ANABELA BORGES |
Desta vez, a publicação, em tranches, do conto “A Tundra” traz-nos o labor das antigas fábricas da TABOPAN e da vida envolvente.
Tudo pode acontecer neste cemitério de memórias de uma povoação do Norte de Portugal, memórias atestadas de crenças, vícios, amizades e desavenças, numa história que se diz atemporal.
Antigamente, as fábricas laboravam vigorosamente, dando trabalho a grande parte das famílias da região. Os operários trabalhavam com ânimo e devoção e enchiam aquela estrada nacional, numa incursão alegre, despachada, a pé, em bicicletas, ou motociclos, à hora da saída, animados para irem para os seus quintais e para as suas casas, tratar ainda de vida, antes que fosse noite. Aquela actividade preenchia a vida económica da vila. E a casa de Lisinha também. Eram os seus clientes, os que almoçavam, espalhando-se pelas mesas da loja e da adega, os que merendavam, pelas grades do grande portão vermelho de ferro das fábricas, com uma moeda, “Menina, traz-me uma cerveja e uma sandes de queijo, e fica com o troco”. E a filha da Carminha costureira fazia o recado, mais um proveito para a Lisinha. Eram também os que compravam cigarros e guloseimas e mercearia. A casa de Lisinha era uma casa farta – de gente, de géneros, de tabaco e de fritos. Às vezes, as crianças chegavam lá, “Dois kentukies, Lisinha”, e ela, a iludir-se, a fazer-se de despercebida, “Não são para vós, os cigarros, não”, “Não Lisinha, são para o senhor José”, “Então, está bem”. Aquilo era uma roda-viva, uma casa de muita lida. O que importava era vender, “Amealhar hoje, porque amanhã ninguém sabe”. Agora, o povo antes quer supermercados e cafés e aquelas lojas onde as máquinas fazem tudo. E os computadores também. As fábricas fecharam. E a loja de Lisinha fechou com elas. Não fora a assombração de Gustinho e a sua casa seria agora um sossego. Tudo muda com o tempo, “Tudo muda, Gustinho”.

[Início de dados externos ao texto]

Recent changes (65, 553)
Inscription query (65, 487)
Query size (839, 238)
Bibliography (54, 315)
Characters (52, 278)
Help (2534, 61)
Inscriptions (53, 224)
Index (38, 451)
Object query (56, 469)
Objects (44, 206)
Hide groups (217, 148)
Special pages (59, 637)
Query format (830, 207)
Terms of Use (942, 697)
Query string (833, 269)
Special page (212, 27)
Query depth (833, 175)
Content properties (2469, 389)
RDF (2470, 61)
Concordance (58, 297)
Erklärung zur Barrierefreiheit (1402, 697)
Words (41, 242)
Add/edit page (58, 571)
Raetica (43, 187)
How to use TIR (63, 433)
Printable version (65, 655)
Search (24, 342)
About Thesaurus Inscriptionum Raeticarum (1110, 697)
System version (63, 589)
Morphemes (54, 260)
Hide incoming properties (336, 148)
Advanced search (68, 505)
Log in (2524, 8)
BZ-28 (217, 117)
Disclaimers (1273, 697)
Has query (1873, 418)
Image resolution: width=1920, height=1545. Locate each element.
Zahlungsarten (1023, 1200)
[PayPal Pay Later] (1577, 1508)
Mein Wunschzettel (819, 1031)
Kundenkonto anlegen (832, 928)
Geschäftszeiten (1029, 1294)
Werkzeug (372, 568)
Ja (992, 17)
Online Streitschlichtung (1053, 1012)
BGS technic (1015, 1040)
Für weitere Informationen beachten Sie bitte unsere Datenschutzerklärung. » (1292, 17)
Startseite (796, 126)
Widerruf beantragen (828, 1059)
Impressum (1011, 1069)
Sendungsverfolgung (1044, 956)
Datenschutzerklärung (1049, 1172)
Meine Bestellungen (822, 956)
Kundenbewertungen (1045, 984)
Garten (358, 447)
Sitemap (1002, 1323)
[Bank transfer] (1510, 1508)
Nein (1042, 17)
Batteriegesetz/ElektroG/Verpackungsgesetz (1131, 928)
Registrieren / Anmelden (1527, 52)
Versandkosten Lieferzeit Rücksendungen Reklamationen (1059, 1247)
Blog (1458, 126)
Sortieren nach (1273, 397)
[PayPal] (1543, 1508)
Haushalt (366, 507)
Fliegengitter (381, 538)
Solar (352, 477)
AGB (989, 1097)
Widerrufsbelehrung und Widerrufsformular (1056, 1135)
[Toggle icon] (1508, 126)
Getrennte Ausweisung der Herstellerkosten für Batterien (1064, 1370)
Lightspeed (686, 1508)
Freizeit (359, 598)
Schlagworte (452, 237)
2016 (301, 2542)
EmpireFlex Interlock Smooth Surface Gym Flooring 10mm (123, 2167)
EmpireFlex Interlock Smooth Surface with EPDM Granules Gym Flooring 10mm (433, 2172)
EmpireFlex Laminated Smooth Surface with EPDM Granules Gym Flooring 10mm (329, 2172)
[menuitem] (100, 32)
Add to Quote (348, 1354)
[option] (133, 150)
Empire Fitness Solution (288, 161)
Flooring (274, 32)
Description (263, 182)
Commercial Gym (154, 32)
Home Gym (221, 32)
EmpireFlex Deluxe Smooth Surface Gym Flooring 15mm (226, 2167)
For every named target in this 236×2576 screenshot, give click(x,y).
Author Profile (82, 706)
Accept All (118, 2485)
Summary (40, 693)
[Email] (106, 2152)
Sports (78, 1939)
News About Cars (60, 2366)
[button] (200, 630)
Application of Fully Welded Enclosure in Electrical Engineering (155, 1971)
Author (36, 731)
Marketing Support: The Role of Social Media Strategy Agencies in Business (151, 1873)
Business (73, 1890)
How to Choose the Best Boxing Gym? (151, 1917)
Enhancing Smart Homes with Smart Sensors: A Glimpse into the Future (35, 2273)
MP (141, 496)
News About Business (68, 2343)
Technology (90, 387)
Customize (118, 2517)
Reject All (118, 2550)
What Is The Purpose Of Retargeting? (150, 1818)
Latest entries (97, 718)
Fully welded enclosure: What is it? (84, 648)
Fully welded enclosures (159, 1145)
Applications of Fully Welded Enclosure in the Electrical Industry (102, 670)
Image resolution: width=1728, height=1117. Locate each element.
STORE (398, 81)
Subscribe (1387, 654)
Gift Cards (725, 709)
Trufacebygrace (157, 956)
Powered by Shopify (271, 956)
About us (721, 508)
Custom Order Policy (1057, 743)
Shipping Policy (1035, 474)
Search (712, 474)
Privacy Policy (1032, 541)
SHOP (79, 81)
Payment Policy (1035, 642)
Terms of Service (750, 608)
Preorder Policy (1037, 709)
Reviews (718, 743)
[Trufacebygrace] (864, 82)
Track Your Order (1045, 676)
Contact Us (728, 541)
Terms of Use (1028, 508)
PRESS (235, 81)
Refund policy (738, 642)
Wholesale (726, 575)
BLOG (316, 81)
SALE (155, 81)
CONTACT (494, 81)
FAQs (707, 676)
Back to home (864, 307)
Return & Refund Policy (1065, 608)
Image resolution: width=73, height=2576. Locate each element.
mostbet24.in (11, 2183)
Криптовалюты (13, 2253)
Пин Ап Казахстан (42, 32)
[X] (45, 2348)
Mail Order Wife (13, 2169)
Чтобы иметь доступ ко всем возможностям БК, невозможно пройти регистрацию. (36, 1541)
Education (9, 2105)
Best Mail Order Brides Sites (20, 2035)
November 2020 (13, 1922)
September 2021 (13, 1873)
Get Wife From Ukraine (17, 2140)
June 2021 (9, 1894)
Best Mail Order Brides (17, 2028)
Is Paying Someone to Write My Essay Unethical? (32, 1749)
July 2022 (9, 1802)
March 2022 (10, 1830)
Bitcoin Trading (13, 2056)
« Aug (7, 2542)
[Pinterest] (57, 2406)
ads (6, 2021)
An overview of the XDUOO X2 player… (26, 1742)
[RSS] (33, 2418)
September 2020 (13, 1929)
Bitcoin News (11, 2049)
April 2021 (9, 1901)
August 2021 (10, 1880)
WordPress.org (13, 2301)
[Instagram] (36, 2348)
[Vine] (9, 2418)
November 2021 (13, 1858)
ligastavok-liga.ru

Foi assim que, numa manhã fria e cinzenta, Lisinha, pela calada, com a geada a estalar-lhe humidamente debaixo dos pés, se dirigiu para a casa da Mortiça. Queria ter um Natal sossegado, em casa da filha, sem o Gustinho a sussurrar-lhe disposições aos ouvidos, “O Natal agora não presta, não há o mesmo calor dos filhos, não há o movimento da loja”, sem o seu halo, o seu sopro amarelo e bafiento, “cu-curru”. Lisinha encontrou a Mortiça mais morta do que nunca, mas com um trejeito nos olhos de sangue, manifestou a vontade de prestar o serviço. Não foi preciso a Mortiça falar através da voz do senhor Augusto, com a súplica tenebrosa dos mortos como sempre fazia, nem de repetir alguma insatisfação ou vontade por cumprir. Gustinho estava sereno, apenas lhe faltava a sua Elísia. Num murmurejar, com uma ladainha demorada e amena, Mortiça mandou-o embora. E ele foi, partiu, enfim. Lisinha benzeu-se, “Em nome de Jesus. Espera lá por mim, que eu hei-de ir na minha vez”. Mortiça faleceu, dois dias depois, em plenas vésperas de Natal. Na noite da consoada, Maria Vigoila deixou que todos se recolhessem, foi ao velho barracão, nas traseiras da casa, meteu a corda ao pescoço, deixou estremecer o seu corpo de ave, e foi ter com a Mortiça, a sua vida. Descobriram-na três dias depois, um pequeno farrapo molemente dependurado nas traves do barracão. Não foi preciso chamarem o vírus, lá está. Foi o demónio que tentou a Maria Vigoila a trair a própria vida, convencendo-a de que não seria capaz de viver sem a sua menina. A mulher não via sentido numa vida que era, na verdade, composta por duas meias vidas. A sua menina, que apenas tinha de sua meia vida, porque a outra meia era dos mortos que não queriam morrer, poderia precisar da mãe, uma meia vida de gente, pequena, frágil e raquítica. Foi-se, assim, a mulher, levando com ela aquela inquietação e fazendo jus ao nome do lugar, bouça da forca.